*** Exercise inputs ***

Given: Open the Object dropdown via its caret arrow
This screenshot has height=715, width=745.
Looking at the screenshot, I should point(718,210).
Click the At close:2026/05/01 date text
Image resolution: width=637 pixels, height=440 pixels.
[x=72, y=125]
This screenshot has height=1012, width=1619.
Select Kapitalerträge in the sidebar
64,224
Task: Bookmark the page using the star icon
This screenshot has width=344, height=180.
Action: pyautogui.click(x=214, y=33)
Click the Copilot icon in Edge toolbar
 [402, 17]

*** End of Exercise inputs ***
*** Exercise inputs ***

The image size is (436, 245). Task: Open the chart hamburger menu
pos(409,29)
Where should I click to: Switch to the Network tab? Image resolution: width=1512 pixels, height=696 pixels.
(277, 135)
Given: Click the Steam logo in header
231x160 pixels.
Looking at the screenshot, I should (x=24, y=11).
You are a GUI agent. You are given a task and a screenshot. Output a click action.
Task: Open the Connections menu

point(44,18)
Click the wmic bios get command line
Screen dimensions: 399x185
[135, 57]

*** End of Exercise inputs ***
*** Exercise inputs ***

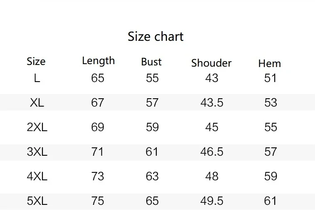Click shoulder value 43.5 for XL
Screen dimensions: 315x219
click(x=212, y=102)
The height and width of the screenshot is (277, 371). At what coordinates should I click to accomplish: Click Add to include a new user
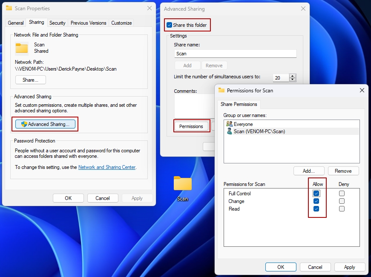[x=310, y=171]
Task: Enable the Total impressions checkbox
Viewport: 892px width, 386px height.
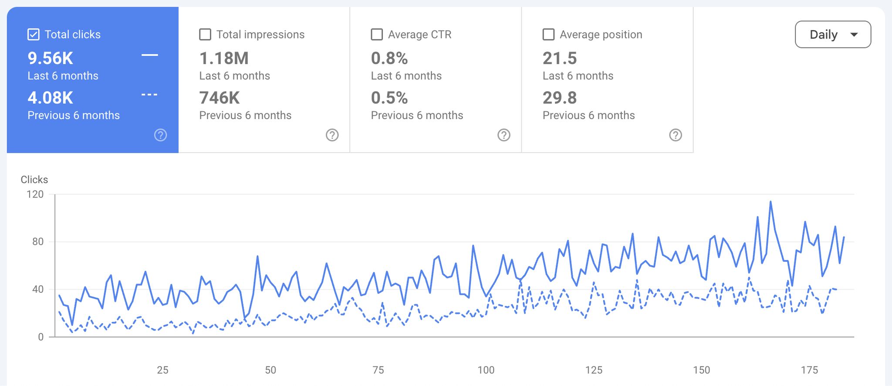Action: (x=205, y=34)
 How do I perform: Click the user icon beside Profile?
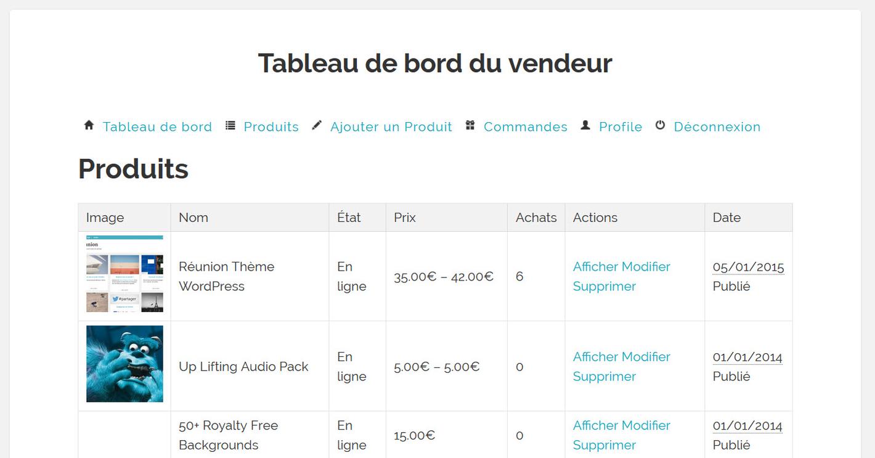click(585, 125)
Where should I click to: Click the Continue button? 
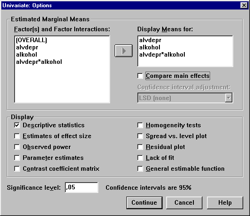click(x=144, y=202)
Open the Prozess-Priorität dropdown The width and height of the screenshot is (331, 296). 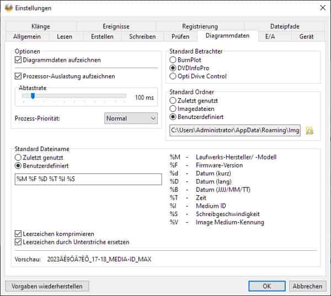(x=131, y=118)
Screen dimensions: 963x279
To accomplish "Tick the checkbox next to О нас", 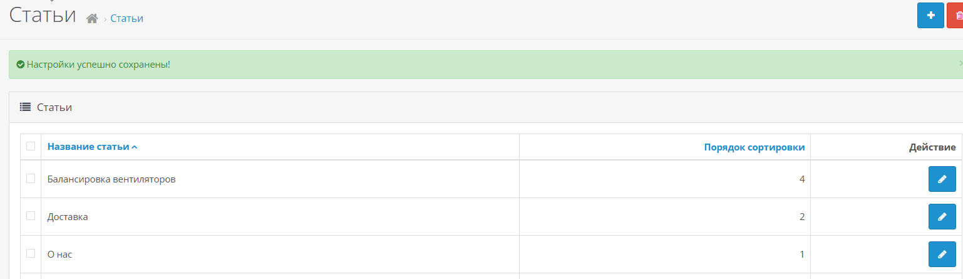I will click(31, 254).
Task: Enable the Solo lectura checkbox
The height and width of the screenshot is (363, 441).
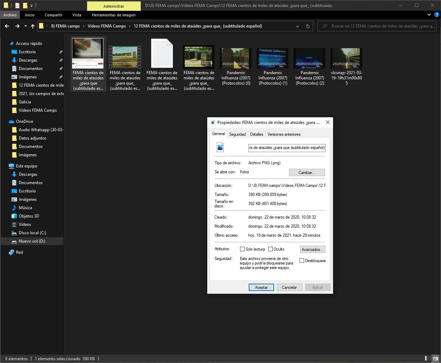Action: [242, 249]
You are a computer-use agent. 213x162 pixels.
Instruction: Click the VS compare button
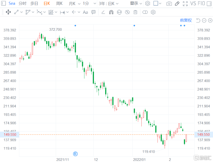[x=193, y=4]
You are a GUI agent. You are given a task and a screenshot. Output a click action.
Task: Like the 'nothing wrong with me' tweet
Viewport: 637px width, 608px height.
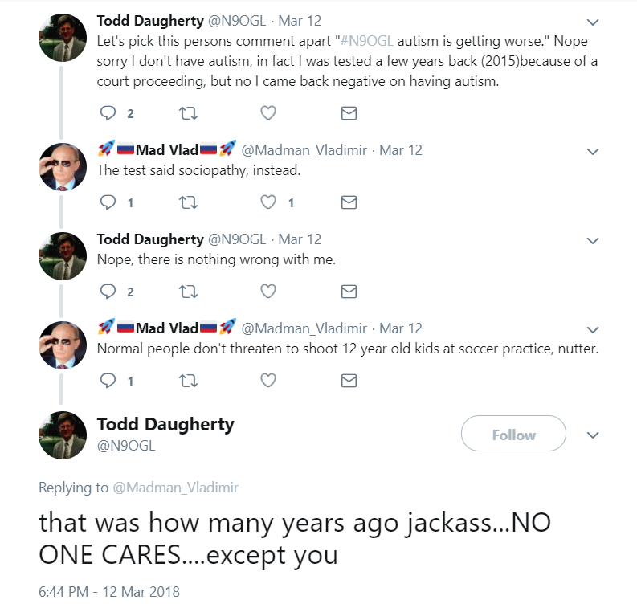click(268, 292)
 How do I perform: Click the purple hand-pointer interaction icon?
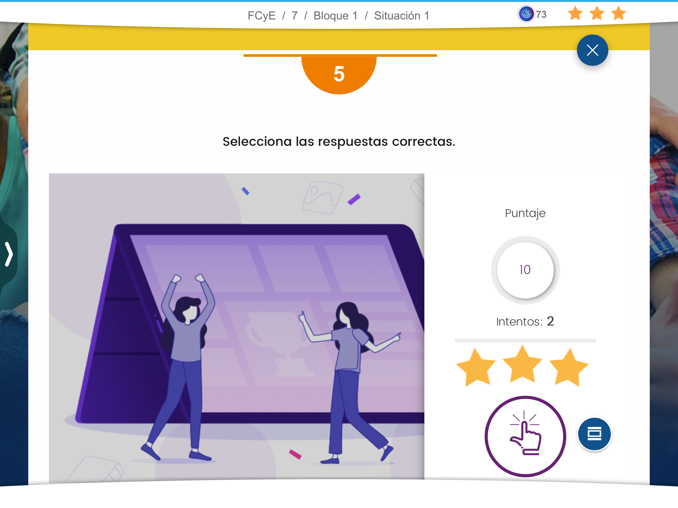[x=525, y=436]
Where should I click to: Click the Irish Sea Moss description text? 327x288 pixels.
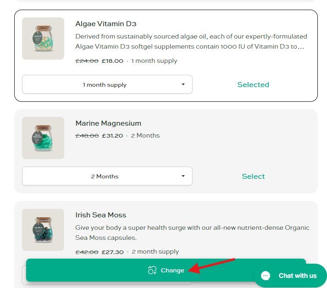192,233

*** End of Exercise inputs ***

What you are asked to do. Would you print, exactly as written, every line above from the one holding "Given: Open the" through the one holding "Task: Bookmark the page using the star icon", with both included and no other lines?

Your response.
Given: Open the Object dropdown via its caret arrow
This screenshot has height=715, width=745.
Looking at the screenshot, I should point(718,210).
Click the At close:2026/05/01 date text
Image resolution: width=637 pixels, height=440 pixels.
[x=72, y=125]
This screenshot has height=1012, width=1619.
Select Kapitalerträge in the sidebar
64,224
Task: Bookmark the page using the star icon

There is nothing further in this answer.